The relationship between increased total IgE and AD development
is not yet fully explained [4, 13, 28, 29]. Fabrizi et al. [3], in
a group of 72 patients, showed the lowest levels of total IgE in
the patients with skin lesions resulting from type IV allergic
reactions and in the patients in whom the development of skin
lesions did not demonstrate any relationship with allergic
mechanisms. Similar results are presented in our study. Increased
levels of IgE were present in all the groups of patients examined,
irrespective of the immunological mechanism involved in the skin
lesion development. However, the levels were three times lower in
the group of patients in whom no type I allergic reaction was
discovered. Concluding, assessment of total IgE concentration
proved to be the least useful parameter in the evaluation of type
of allergic reactions.
The results obtained have clinical significance as they prove
the usefulness of APT in detecting agents triggering AD
development.
APT indicate the presence of IgE bound on Langerhans cells (LC)

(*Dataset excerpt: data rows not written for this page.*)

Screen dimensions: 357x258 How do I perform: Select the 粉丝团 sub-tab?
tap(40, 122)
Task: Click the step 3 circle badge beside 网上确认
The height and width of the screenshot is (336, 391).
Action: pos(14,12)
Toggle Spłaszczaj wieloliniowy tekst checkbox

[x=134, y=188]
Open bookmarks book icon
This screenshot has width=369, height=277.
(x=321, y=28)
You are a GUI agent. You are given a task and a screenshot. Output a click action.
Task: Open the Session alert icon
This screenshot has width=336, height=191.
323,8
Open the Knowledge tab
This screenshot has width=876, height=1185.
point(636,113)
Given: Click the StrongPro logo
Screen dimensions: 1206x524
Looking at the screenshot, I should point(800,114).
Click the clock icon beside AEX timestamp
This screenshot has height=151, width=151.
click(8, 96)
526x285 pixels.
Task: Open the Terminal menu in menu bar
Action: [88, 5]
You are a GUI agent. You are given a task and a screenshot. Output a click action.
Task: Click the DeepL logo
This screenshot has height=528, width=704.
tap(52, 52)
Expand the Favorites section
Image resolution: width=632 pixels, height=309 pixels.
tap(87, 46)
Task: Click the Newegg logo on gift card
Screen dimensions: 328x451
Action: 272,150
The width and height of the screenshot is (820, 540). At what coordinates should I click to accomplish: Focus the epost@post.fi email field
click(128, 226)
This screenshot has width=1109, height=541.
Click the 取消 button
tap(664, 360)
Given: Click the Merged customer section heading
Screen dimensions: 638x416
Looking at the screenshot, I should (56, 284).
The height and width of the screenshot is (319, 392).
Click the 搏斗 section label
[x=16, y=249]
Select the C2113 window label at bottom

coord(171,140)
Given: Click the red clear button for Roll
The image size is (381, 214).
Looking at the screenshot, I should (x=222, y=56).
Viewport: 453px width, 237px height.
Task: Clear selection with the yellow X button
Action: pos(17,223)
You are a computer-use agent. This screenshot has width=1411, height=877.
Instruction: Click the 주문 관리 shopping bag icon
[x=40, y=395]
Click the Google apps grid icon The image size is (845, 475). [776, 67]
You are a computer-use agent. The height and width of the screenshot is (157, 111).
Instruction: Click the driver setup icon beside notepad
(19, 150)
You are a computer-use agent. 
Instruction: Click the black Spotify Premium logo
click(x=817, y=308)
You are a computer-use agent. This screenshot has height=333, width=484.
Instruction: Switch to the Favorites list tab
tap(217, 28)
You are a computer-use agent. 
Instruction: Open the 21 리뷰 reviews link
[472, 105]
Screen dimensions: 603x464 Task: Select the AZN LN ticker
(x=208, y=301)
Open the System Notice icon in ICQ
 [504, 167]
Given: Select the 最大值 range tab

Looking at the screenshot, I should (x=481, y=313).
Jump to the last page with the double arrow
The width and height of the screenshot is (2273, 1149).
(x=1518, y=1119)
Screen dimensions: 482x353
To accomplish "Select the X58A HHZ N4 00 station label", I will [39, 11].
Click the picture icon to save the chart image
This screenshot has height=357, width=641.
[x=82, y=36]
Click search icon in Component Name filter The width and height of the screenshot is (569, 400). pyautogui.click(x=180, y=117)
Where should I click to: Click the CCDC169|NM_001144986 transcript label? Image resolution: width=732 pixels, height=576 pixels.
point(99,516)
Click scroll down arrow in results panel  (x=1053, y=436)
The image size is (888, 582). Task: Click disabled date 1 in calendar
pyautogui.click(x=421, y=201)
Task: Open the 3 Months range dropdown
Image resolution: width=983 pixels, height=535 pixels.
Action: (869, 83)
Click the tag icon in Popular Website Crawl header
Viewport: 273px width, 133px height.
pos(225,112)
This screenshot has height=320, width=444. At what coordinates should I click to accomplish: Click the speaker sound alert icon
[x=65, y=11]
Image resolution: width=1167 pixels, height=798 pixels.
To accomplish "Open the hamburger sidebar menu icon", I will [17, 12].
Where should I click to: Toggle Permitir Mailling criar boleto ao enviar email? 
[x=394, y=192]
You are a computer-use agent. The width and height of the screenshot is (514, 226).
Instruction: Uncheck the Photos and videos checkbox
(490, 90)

surfaces. LC, the main antigen presenting cells in the epidermis,
present the antigen to T cells and in this way lead to
IgE-dependent contact dermatitis [30]. APT are valuable additional
diagnostic tests as SPT can only detect the presence of IgE bound
on the surface of skin mast cells [31].
Conclusion
The study performed on patients with AD showed the possibility of
allergic reaction development to the same aeroallergen through
different mechanisms and the coexistence of the various mechanisms
of allergic reactions to individual aeroallergens in the same
patient. Therefore classification of AD as the allergic or
non-allergic type should be linked to the single, specific
allergen.
Acknowledgements
Financial support: none. Conflict of interest: none.